_ACTIVITY_
For each line below, check for the word "accomplish", then state how many lines contain it, with no other output.

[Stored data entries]
Segment Open
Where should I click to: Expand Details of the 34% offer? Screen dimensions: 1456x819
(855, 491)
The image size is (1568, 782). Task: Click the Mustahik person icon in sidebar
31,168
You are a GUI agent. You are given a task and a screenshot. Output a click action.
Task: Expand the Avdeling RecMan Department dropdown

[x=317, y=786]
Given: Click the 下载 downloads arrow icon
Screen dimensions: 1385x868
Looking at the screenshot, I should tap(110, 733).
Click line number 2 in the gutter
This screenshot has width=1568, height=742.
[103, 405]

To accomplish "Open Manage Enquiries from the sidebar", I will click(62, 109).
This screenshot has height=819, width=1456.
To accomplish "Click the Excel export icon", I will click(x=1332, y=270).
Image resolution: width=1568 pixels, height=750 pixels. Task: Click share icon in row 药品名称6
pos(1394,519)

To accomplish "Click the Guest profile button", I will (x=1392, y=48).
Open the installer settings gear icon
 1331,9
Segment Closed
_RESPONSE_
3